By Caitlin Macdonald
As a student living away from home my first goal was to find a job so I could support myself, not have to worry about money and be able to not be financially dependent. However, after moving to Glasgow in September 2020 and soon realising that amidst the pandemic there were in fact no jobs and this plan was quickly changed.
There was a lot of changes to student life this year, classes went online, it was harder to make and keep connections within your course and getting a job was a close to impossible task. When moving away from home to study at University or College one of the most important things you gain is your independence, however there’s only so much you can do without a job, especially when your SAAS pays for student accommodation or a flat, which is another thing that a job is very important to a student for, deposits and rent on different flats throughout their uni or college years.
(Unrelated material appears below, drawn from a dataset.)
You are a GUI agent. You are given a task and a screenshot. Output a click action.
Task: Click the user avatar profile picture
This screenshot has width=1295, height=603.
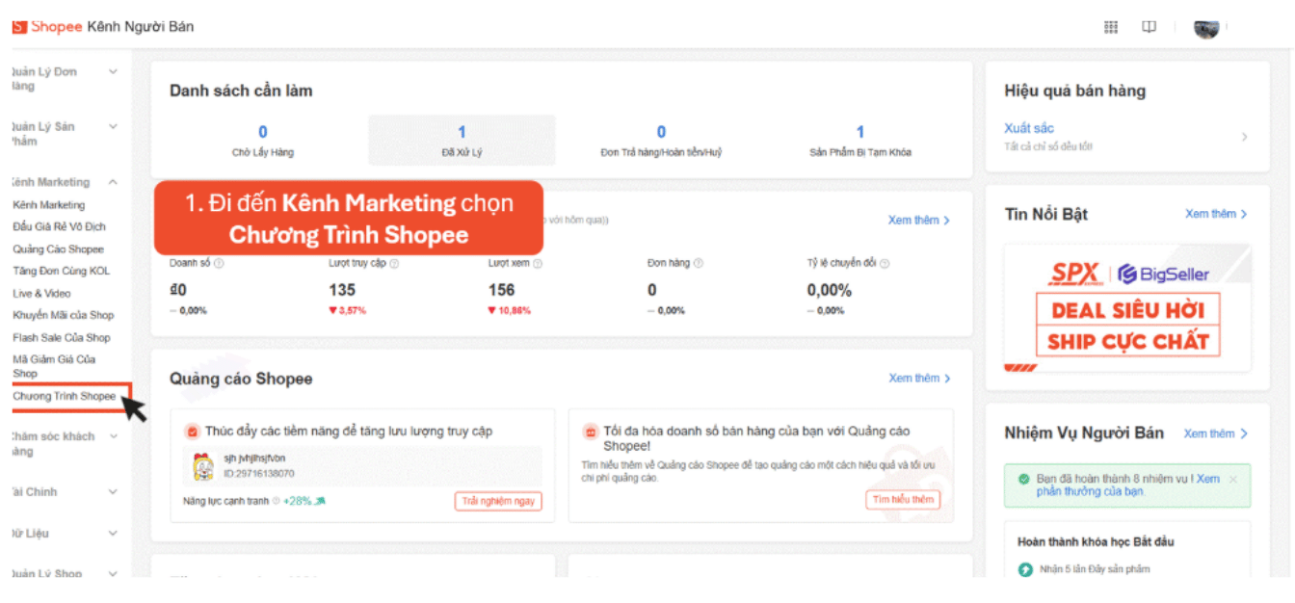click(x=1206, y=28)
Lucy Angus, a second-year student at Glasgow Caledonian studying Biomedical Science agreed that being unable to get a job whilst living in Glasgow has in fact affected her and made this year a struggle: “SAAS does not cover all costs, (rent, food and necessities). I use SAAS to pay my rent but don’t have enough left over for food for the whole month and therefore I end up having to get help from my parents. A job would allow me to be completely independent. I have applied for over 30 jobs since starting 2nd year at uni in September 2020 and have only had one interview, for which I was unsuccessful. I understand businesses just simply cannot afford to bring on new people at the moment, and therefore believe the government should be aiding us in some way”. First year Glasgow Caledonian Biomedical Science student Jenny Weir also said: “If my parents didn’t pay for my accommodation, I wouldn’t be able to afford to pay for it as well as buying food and other essentials”. Erin McIntosh, English literature and film student then agreed: “I had hoped that when I moved, I would be able to get a part-time job so that I could save up enough money for next year (this summer) to start renting a flat and be able to enjoy my summer. Back in September, I was also hoping to get a job so that I could meet new people because I knew I wouldn’t be on campus and was worried I’d not make many friends”. She continued with the fact that although she does not struggle to make ends meet at the moment in a few months’ time if she still does not have a job, she most likely will find herself in that situation.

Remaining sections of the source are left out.